Похоронила мужа Луша, жила какое-то время совсем без денег, на воде да на корочке хлеба. Была картошка, были овощи. Потом овечку и барана в долг у Белошапкиных купила, овец стала разводить. Табун у неё теперь – голов сорок. Сошлись после с Колей. Пока живут вот.
Натаскал Коля вёдрами на коромысле воды с Куртюмки, сначала в дом и в подсобку, затем и в баню. Баню затопил. Со двора после выкидал. Дров наколол, отдельно их сложил – столько, что долго Луше за колун не надо будет браться.
Беремя в дом принёс, бесшумно, бережно их, словно живые, пристроил около печи, на кухне.
После разделся и разулся у порога, обулся в тапочки – пимы с обрезанными голенищами. До телевизора прошёл, включил его, сел на диван.
Давно не слушал, не смотрел. Смотрит и слушает внимательно.
Передают концерт, в честь какого-то профессионального праздника, и объявляли какого, но у Коли из головы тут же вылетело. Поют – как заполошные, орут или вижжат, как полоумные, – будь бы тут Луша, так бы и сказала, – ногами дрыгают – танцуют. Им ладно, деньги-то идут. Луша бы на такое заплевалась, смотреть не стала бы, ушла. Коля и к этому относится спокойно.

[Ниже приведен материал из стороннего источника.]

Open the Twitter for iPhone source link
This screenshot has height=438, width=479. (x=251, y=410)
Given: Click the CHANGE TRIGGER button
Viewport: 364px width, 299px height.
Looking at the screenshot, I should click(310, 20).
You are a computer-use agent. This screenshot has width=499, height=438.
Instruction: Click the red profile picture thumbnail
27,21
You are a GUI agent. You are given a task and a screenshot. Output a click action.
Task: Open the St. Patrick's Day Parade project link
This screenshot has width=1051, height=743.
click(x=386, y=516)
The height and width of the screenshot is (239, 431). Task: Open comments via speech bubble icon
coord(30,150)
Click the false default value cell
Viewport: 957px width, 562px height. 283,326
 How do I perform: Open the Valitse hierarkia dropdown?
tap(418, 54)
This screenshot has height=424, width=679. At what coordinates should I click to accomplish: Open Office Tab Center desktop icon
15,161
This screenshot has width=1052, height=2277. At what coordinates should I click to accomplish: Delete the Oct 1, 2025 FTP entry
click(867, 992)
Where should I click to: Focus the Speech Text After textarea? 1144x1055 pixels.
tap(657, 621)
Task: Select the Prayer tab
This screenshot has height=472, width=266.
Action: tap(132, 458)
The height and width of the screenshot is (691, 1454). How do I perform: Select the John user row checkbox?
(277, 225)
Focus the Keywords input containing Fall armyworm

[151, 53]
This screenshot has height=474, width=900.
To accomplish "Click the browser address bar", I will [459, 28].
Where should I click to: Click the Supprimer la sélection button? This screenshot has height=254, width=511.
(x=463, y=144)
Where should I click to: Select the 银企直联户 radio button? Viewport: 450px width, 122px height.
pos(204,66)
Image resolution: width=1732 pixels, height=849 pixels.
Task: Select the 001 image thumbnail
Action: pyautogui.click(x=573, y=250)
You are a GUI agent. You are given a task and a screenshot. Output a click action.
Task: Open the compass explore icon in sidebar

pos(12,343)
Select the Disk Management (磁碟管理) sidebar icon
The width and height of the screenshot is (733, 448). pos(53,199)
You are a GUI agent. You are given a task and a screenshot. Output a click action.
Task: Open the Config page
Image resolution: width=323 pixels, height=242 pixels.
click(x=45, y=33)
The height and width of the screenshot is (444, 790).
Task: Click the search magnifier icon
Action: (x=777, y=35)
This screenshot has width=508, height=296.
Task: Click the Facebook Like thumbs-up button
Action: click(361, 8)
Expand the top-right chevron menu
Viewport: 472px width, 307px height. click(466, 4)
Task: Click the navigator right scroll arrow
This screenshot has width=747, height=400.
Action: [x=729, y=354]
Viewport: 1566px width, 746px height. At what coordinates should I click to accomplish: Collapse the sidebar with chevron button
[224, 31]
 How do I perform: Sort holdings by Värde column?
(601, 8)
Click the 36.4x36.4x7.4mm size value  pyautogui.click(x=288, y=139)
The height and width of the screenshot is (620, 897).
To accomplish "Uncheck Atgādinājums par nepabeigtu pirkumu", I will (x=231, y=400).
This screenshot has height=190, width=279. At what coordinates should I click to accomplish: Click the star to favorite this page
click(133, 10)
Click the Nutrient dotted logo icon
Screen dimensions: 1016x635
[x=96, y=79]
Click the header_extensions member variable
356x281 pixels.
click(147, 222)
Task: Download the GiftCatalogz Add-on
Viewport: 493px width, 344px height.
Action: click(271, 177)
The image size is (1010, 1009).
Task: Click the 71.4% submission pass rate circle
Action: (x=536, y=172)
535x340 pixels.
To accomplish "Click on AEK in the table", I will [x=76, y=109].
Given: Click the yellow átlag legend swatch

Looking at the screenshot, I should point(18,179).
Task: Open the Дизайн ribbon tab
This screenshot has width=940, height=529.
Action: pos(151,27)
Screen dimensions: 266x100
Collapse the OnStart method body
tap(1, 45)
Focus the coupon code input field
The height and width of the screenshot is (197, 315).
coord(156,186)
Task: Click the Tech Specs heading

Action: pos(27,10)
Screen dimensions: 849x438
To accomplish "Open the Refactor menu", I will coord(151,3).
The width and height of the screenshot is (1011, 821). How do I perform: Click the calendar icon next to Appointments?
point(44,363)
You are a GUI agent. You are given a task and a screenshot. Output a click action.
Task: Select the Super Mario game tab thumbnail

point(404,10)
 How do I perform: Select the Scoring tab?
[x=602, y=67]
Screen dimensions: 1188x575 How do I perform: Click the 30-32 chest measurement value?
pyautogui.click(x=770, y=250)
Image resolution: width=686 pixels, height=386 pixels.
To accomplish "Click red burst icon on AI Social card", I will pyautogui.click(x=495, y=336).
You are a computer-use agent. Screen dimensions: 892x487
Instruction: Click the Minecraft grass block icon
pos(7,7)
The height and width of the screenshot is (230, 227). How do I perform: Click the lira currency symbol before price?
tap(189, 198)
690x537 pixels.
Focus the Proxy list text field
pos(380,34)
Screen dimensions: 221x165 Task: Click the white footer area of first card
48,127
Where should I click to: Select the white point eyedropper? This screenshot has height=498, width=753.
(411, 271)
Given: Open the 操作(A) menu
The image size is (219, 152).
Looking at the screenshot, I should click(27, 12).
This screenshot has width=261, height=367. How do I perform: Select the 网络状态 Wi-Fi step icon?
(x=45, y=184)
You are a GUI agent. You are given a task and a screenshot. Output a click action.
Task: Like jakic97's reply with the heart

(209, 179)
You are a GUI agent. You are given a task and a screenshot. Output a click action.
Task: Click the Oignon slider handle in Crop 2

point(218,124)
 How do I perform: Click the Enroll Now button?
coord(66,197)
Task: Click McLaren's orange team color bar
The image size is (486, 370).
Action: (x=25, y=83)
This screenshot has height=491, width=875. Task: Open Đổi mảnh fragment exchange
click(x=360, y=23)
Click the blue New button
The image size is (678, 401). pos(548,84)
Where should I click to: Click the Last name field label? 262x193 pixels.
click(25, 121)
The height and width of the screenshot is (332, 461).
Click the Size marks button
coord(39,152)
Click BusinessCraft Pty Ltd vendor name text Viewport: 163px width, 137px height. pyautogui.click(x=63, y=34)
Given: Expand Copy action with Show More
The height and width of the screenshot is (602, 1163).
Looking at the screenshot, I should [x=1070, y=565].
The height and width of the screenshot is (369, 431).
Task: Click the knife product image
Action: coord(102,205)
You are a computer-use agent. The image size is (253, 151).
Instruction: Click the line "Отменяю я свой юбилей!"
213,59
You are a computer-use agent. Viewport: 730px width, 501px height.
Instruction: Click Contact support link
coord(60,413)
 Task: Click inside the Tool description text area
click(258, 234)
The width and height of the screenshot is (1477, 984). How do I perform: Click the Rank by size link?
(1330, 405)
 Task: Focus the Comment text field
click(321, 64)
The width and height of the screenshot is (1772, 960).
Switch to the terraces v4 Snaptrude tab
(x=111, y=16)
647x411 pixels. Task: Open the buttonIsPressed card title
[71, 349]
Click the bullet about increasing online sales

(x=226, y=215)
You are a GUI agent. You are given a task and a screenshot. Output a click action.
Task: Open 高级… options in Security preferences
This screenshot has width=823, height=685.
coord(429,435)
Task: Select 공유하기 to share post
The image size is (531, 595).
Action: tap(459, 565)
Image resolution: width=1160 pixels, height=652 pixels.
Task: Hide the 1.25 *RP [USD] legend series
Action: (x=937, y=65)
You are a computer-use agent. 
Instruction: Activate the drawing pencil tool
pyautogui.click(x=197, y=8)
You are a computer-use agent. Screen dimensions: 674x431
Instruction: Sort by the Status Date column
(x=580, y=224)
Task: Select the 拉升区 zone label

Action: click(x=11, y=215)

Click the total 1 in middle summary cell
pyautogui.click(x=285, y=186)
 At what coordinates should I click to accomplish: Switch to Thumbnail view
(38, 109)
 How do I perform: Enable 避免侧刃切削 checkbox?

К свету не липнет грязь – так говорит Колина мать, – свет только закрыть можно, как солнце тучами, и то на время.
Прерывается вдруг трансляция, появляется на экране дикторша, садится за стол к микрофону, открывает какую-то папку и, глядя в упор на Колю, спрашивает:
– Вы – Николай Сергеевич Безызвестных?
– Я, – говорит Коля.
– Где же вы пропадали, мы вас обыскались.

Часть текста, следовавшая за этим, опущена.